━━ INFORMATION PROVIDED ━━
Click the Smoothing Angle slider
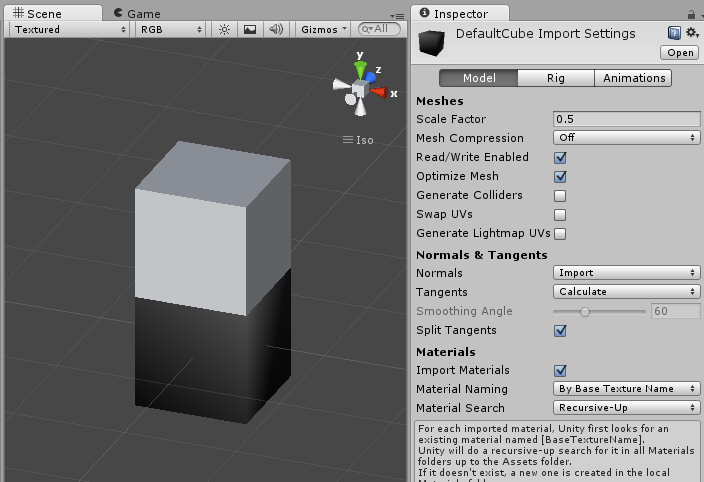The image size is (704, 482). pyautogui.click(x=599, y=312)
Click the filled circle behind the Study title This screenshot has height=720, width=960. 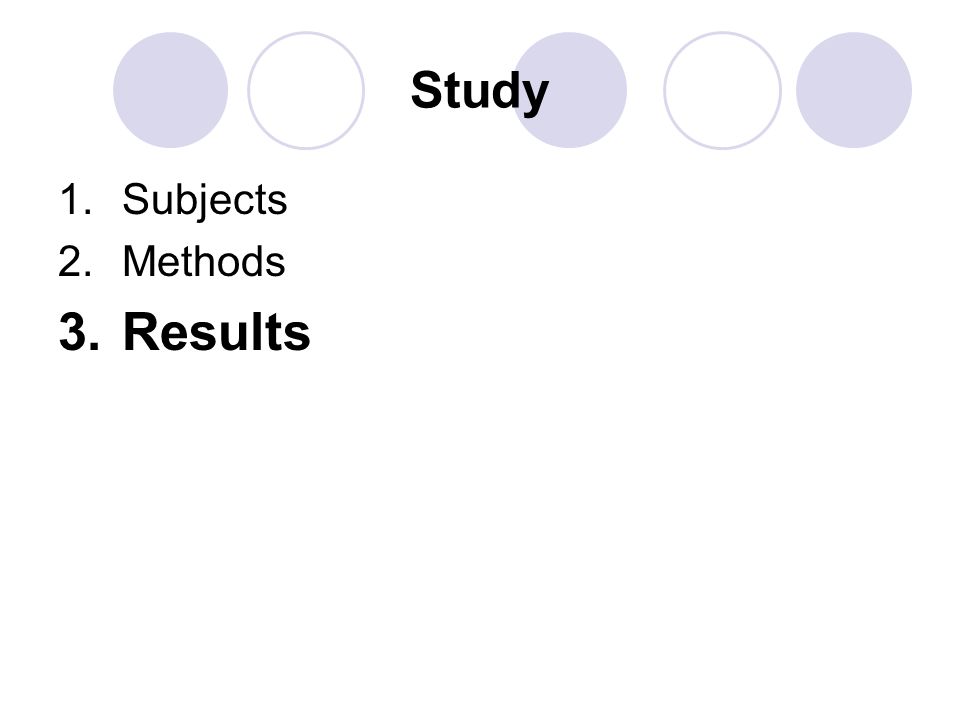tap(569, 90)
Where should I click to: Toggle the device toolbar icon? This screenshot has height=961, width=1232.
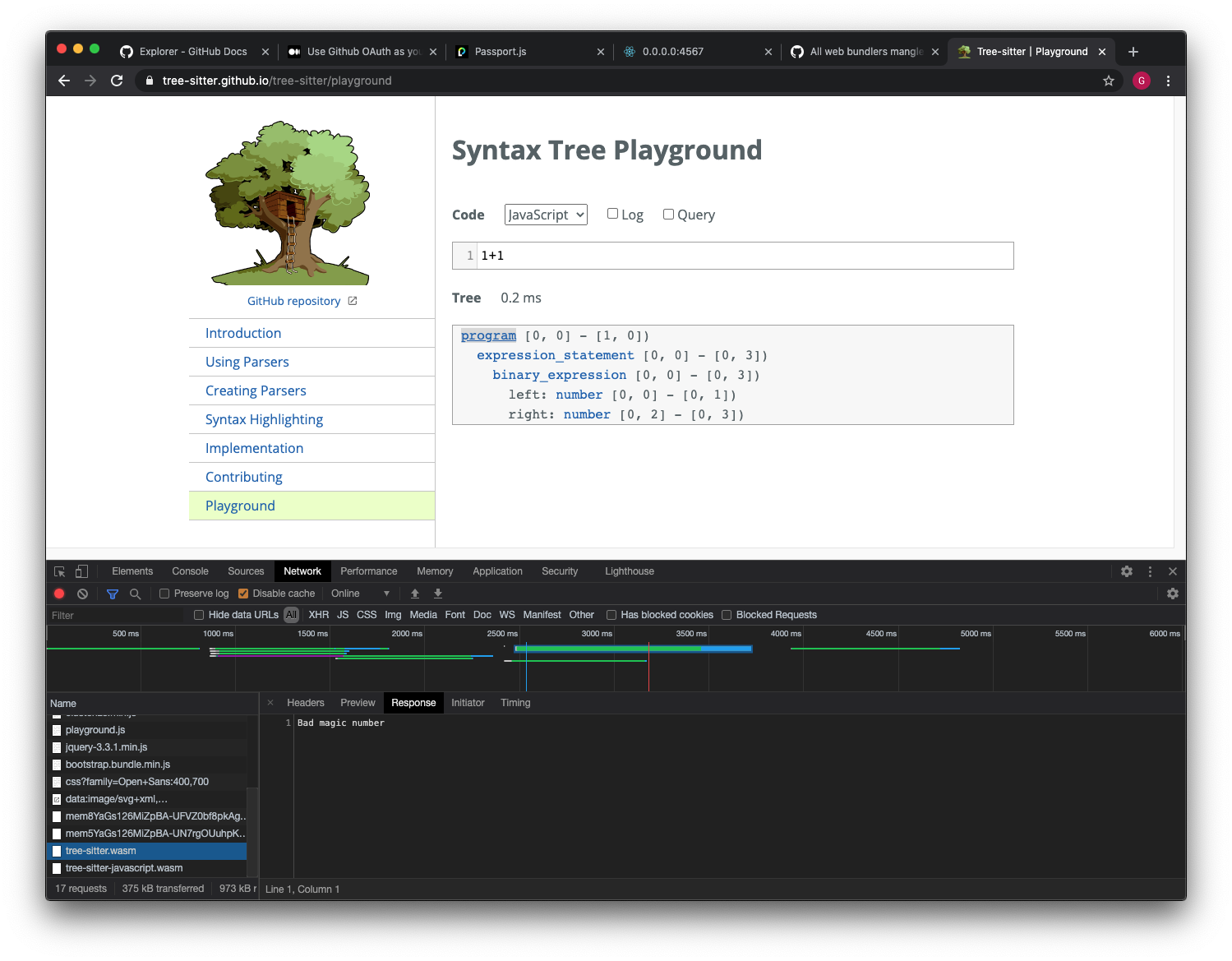click(80, 571)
━━━
Give back exactly the lines from the one containing "Where should I" to the final line of the entries, both included, and no picture.

ANSWER FOR THIS EXERCISE
Where should I click to: Toggle the device toolbar icon? This screenshot has height=961, width=1232.
click(80, 571)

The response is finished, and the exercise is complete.